WHAT’S BEING CLAIMED:
- Research on male birth control pills that made use of a hybrid molecule containing two hormones that lower sex drive has now passed human trials.
- The teamwork of progestin and modified testosterone in the body will help keep sperm counts low while maintaining enough modified sex hormones to fulfill its roles.
- So far, mild symptoms were experienced by some of the participants but none of the more serious side effects.
For nearly 60 years, birth control pills have always been available on the pharmacy shelves for women. But that may change before long because male birth control pills have already passed human testing.
The success of the trial is credited to a hybrid molecule: part progestin and part modified testosterone, which are the active agents in the pill, which means a user has constant matching levels of the hormones in the body.
According to the associate director of the Clinical and Translational Science Institute at Los Angeles Biomed Research Institute (LA BioMed), Dr.
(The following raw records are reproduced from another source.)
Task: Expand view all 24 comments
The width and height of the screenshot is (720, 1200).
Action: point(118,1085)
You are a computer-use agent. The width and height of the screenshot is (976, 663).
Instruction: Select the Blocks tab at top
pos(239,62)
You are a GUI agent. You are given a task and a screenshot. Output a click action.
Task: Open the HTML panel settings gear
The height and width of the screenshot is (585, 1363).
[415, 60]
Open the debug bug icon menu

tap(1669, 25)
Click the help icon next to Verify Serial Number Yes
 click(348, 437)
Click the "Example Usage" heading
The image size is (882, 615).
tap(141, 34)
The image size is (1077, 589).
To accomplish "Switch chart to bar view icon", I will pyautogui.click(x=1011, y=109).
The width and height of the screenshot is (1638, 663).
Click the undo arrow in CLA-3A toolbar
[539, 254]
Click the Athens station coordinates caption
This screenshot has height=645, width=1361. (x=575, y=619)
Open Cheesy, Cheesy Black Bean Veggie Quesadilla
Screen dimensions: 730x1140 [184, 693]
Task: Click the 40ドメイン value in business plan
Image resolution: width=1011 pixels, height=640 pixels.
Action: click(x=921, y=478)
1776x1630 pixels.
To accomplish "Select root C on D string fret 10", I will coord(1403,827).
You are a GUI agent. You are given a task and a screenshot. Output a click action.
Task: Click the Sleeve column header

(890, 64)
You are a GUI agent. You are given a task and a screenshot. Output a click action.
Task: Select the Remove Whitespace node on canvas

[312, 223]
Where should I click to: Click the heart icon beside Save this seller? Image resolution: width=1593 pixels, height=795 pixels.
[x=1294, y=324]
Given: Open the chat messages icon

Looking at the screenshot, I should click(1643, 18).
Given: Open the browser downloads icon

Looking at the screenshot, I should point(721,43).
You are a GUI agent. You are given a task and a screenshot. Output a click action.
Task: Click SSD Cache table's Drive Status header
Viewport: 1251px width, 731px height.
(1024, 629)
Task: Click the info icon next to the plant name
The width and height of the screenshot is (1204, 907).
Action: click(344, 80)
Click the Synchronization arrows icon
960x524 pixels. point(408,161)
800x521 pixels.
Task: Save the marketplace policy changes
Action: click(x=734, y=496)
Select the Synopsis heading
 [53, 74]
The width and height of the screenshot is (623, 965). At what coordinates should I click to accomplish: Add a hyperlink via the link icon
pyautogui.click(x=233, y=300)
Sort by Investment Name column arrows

Christina Wang, the combination of these two hormones can help evade low sex drive or other health problems that can be created by modified hormone levels.
Wang told Live Science that when these two hormones are separate, identical doses are processed by the body at different rates. Meaning, as sperm production is halted by progestin, natural testosterone levels are also decreased, which when dropped too low, problems like blood clots or depression arise.
Since this pill often pairs progestin with something similar to testosterone, Wang said the molecule will maintain a low sperm count while ensuring that there’s enough of the modified sex hormone to keep its essential roles filled.
Study trials aimed to assess the safety of the drug and not to determine if it worked since it would take 60 to 90 days for sperm counts to decrease. Thirty study participants took either a 200 or 400-milligram pill of the active ingredient or a placebo during the 28-day trial.
Results showed that although the participants weren’t 100 percent side-effect free, none of them manifested the serious side effects of very low testosterone levels such as higher blood pressure or depression.
Of those who took the pill, 22 experienced acne, headaches, lower sex drive, mild erectile dysfunction, and depending on the dose, an average weight gain between 2.8 to 4.2 pounds. Complaints were also reported by three participants who took the placebo pill.
While the health effects when these pills are taken long term are still unclear, studies on rats and monkeys are currently determining the effects of taking the pill for three months or longer. Once these are completed, a similar study on humans will take place.
Since not all men would want to drink pills every day, Wang said the pill will eventually be transformed into an injection.
Wang worked on the trial with researchers from the University of Washington School of Medicine. The study was published in The Journal of Clinical Endocrinology and Metabolism on February 1.